*Exercise details*
Render every line of the listing below as a Markdown table with two columns, "Row" for the line number and "Line" for its text, skipping any blank lines.

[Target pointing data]
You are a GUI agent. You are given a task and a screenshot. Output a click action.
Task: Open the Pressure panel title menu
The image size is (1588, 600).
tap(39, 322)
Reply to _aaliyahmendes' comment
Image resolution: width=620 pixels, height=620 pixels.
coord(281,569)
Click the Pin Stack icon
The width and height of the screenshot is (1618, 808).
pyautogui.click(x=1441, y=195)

*Right answer*
| Row | Line |
|---|---|
| 1 | You are a GUI agent. You are given a task and a screenshot. Output a click action. |
| 2 | Task: Open the Pressure panel title menu |
| 3 | The image size is (1588, 600). |
| 4 | tap(39, 322) |
| 5 | Reply to _aaliyahmendes' comment |
| 6 | Image resolution: width=620 pixels, height=620 pixels. |
| 7 | coord(281,569) |
| 8 | Click the Pin Stack icon |
| 9 | The width and height of the screenshot is (1618, 808). |
| 10 | pyautogui.click(x=1441, y=195) |